begin MATERIAL FOR THIS TASK
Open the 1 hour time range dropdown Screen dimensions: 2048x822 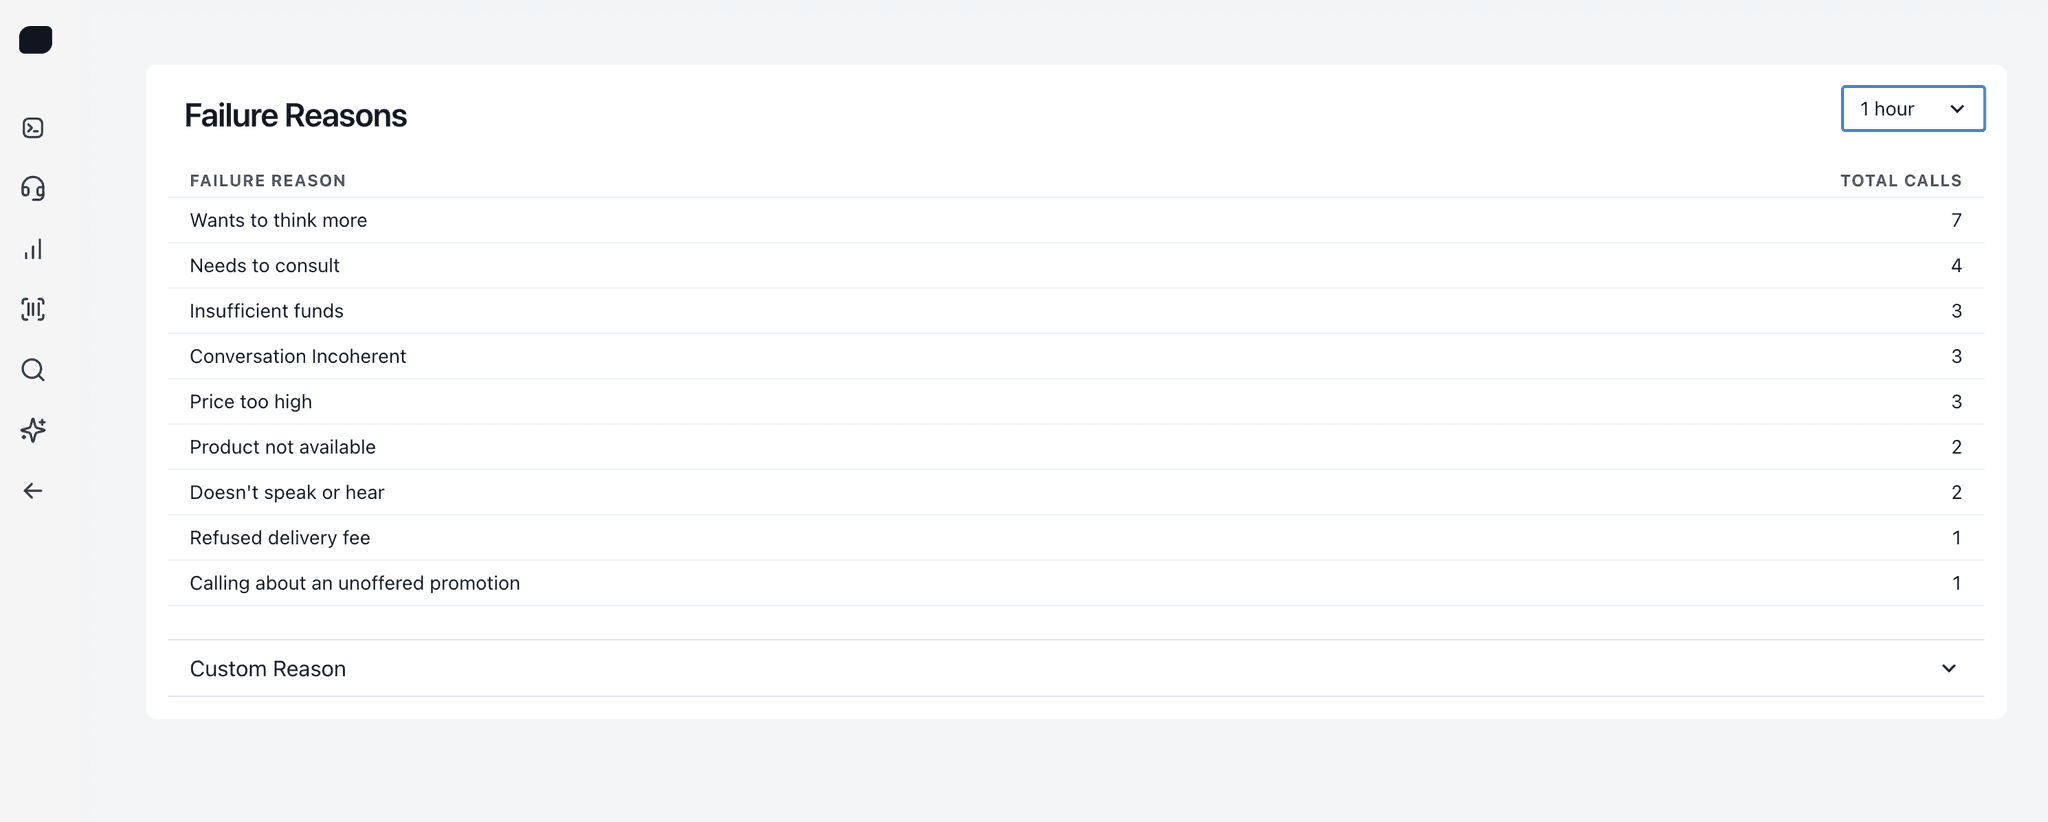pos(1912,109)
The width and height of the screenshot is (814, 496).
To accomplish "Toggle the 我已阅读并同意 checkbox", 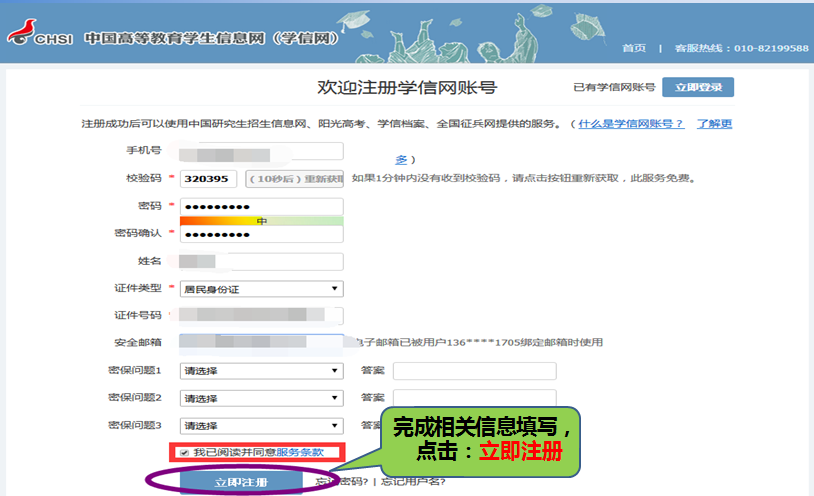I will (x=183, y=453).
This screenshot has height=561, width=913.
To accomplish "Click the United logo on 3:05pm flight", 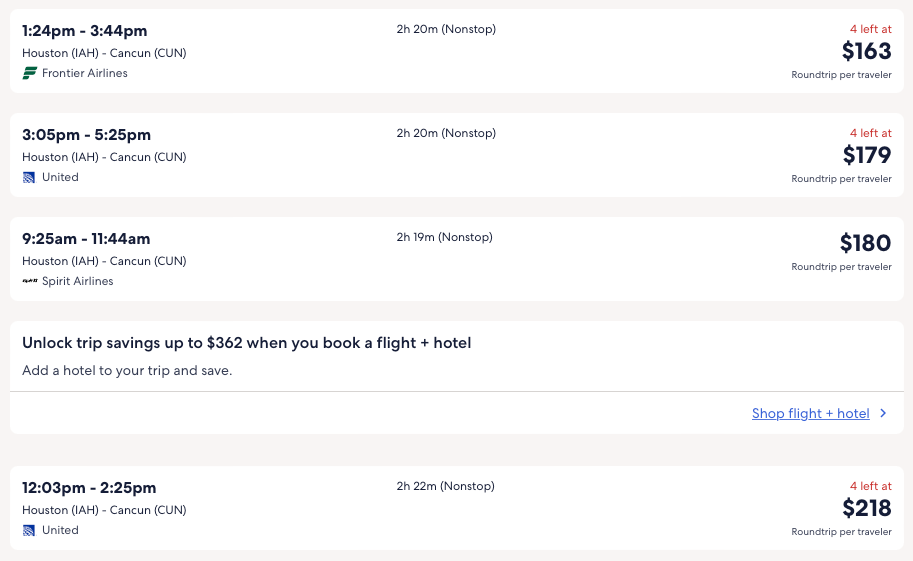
end MATERIAL FOR THIS TASK
= WHAT YOU SHOULD DO =
Edit everything from the line containing "This screenshot has height=561, width=913." down to the end of the entries, changing "United" to "Delta" and keeping all else unchanged. Return only those lines, without the pictures.

= EXPECTED ANSWER =
This screenshot has height=561, width=913.
To accomplish "Click the Delta logo on 3:05pm flight", 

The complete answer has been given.